When running scientific software on a remote (cluster of) machine, we temporarily entrust the ownership of the code to a third party. In the case of scientific Python software, given the ease with which one can reverse Python bytecode, this means the algorithms are freely available to anyone that has a read access to the remote platform.

When this situation is not desirable, it is possible to pack the whole application in a single binary, using frozen modules, but this does not provide a good level of security. We propose a complementary approach based on automatic Python code obfuscation and automatic native code generation to make it harder for an attacker to recover the algorithms from the obfuscated application.
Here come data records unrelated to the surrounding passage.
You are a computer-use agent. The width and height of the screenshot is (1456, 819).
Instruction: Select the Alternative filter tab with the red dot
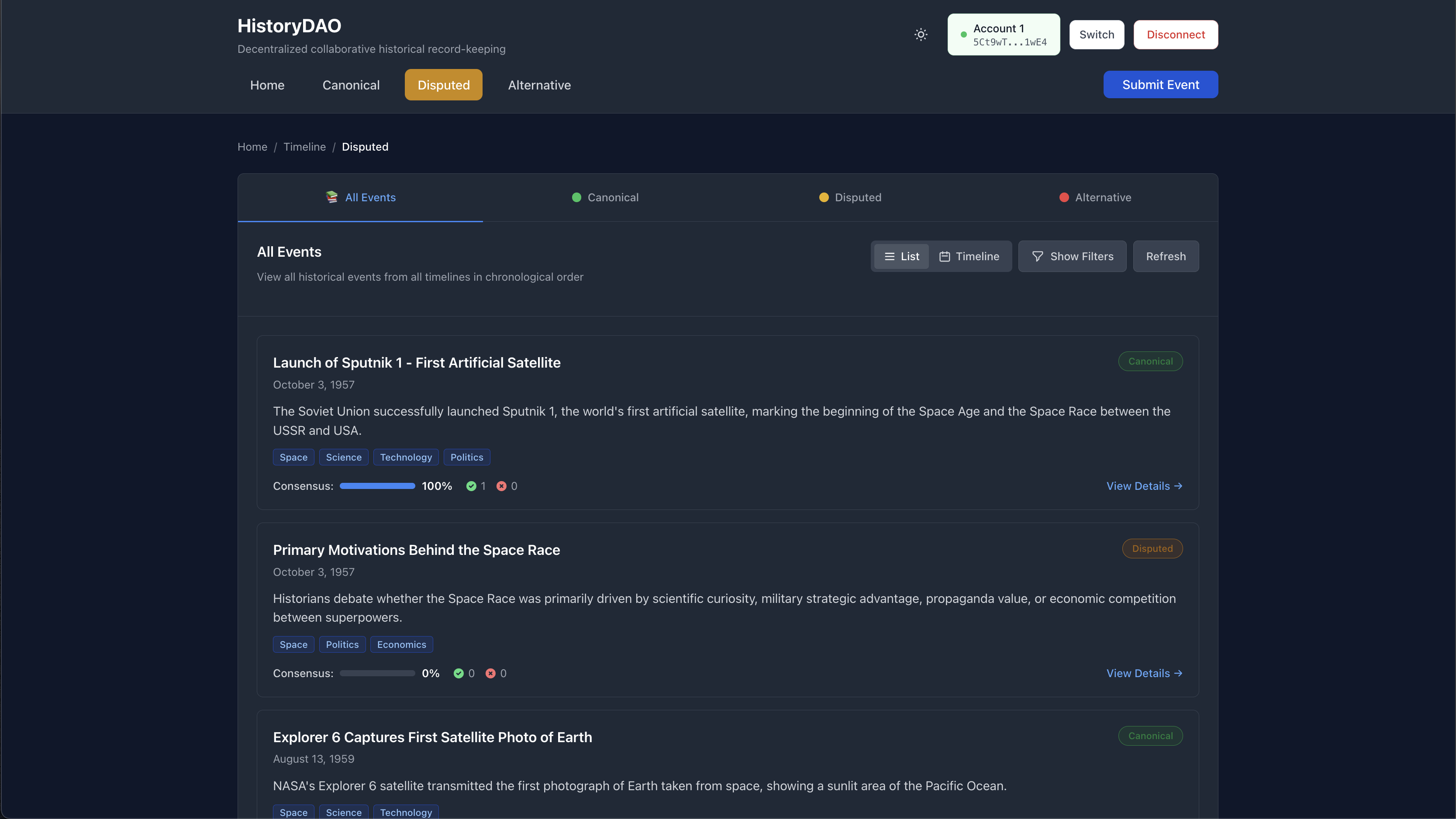click(x=1095, y=197)
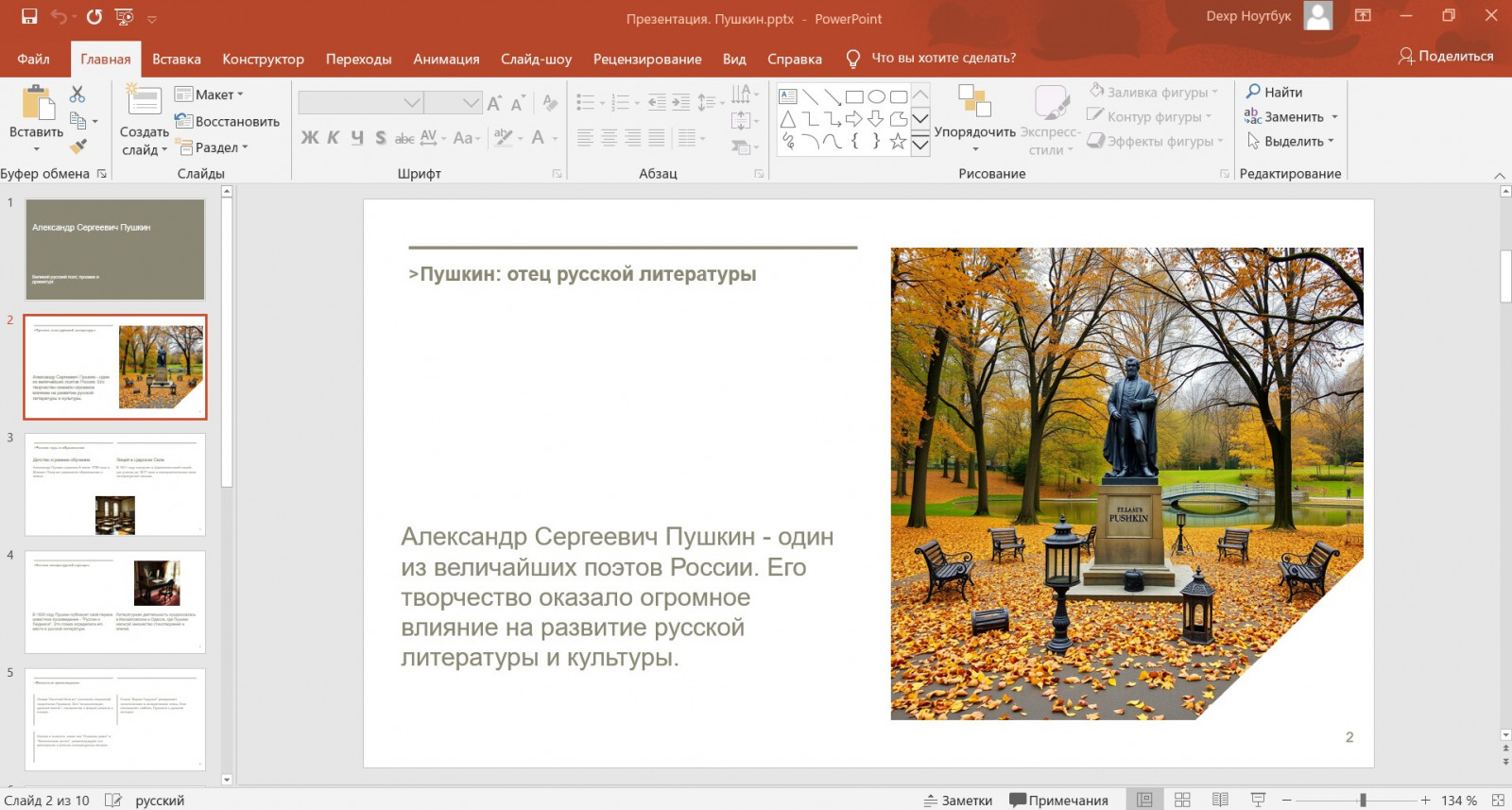Select the oval shape in shapes gallery
This screenshot has width=1512, height=810.
(876, 96)
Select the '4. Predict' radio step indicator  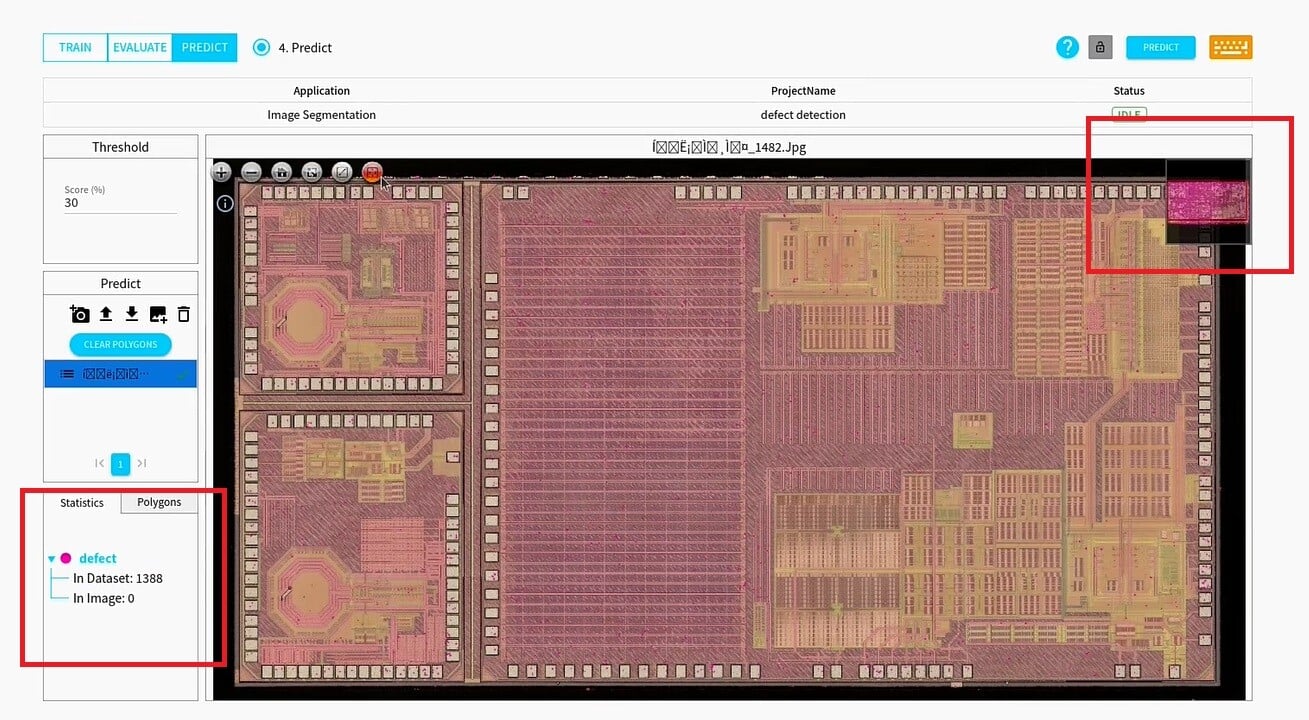tap(260, 47)
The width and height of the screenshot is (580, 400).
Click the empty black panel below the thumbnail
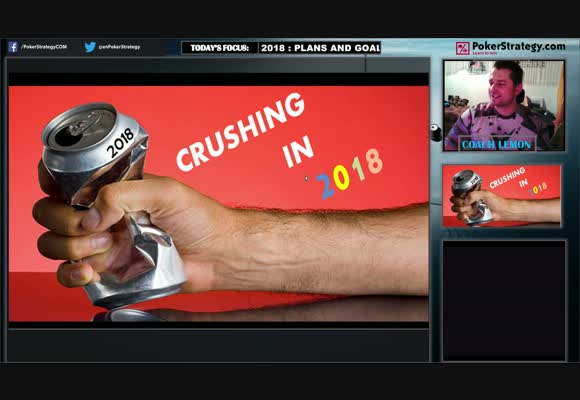tap(504, 300)
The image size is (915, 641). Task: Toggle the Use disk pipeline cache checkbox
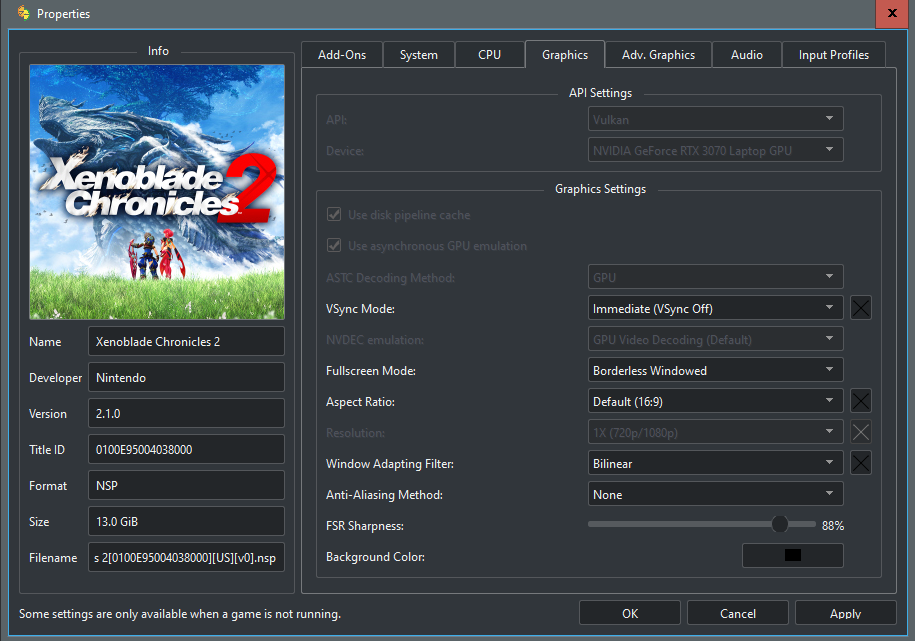[334, 214]
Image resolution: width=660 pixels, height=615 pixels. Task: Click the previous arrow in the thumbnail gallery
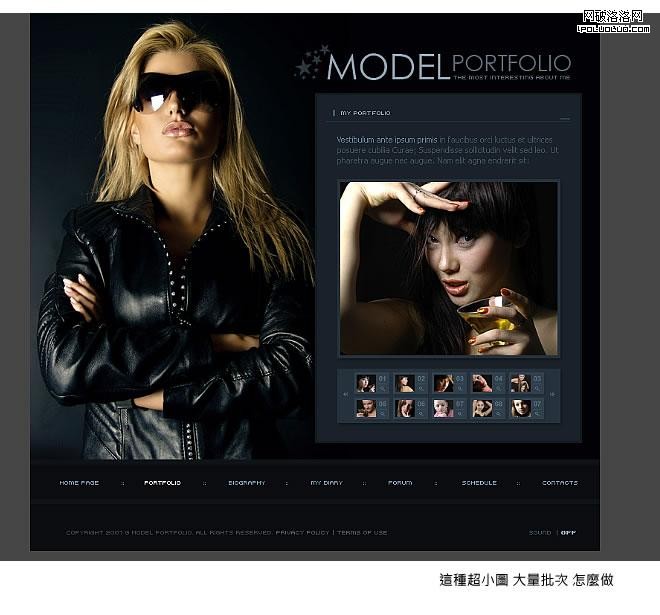[x=346, y=395]
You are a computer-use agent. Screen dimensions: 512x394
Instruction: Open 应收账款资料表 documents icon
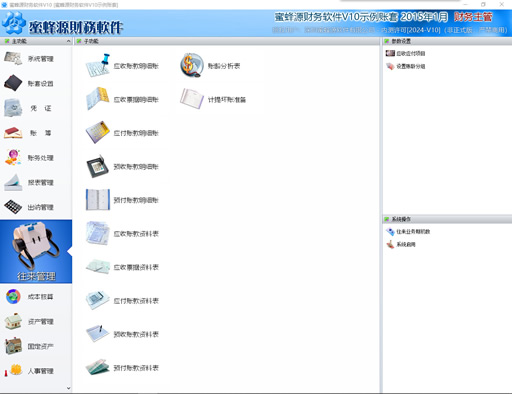coord(98,233)
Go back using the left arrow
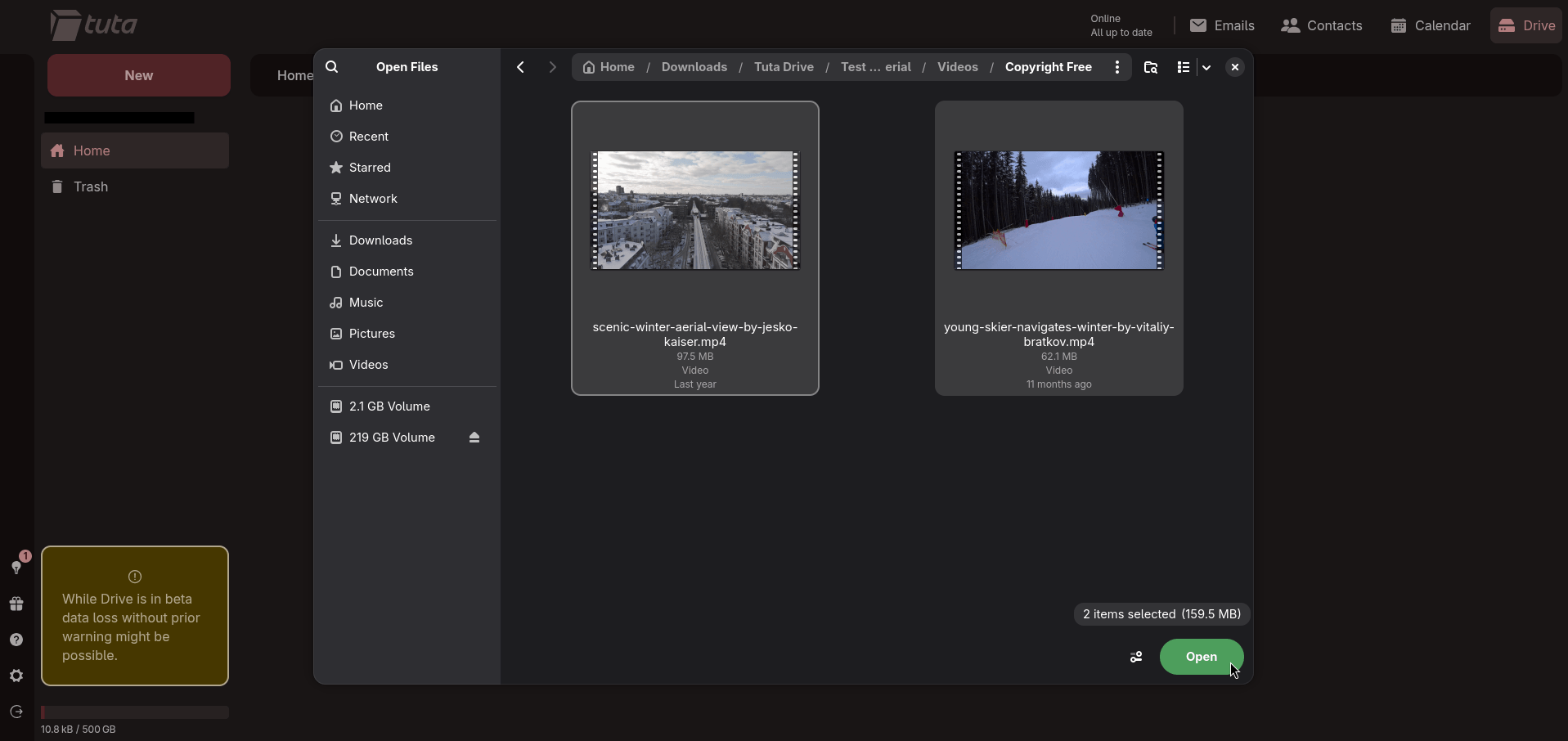 click(520, 67)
To achieve this goal, several obfuscation techniques are used, both at the Python level, the interpreter level, and joint levels. This involves control-flow obfuscations and data-flow-obfuscations as well as Python opcode remapping, self modifying code or junk bytecode injection. Additionally, the Pythran compiler is used to turn part of the Python code into native code to make it harder to reverse.

The transformations are applied either systematically or controlled by the user, which helps to keep the performance decrease within reasonable bounds. They are based on high-level transformation of Python code using the ast module, low-level modifications of the CPython implementation and the Pythran compiler infrastructure.

Experiments show that it is possible to turn a small Numpy-based application into a single obfuscated binary that runs almost as fast as the original implementation while being much harder to reverse.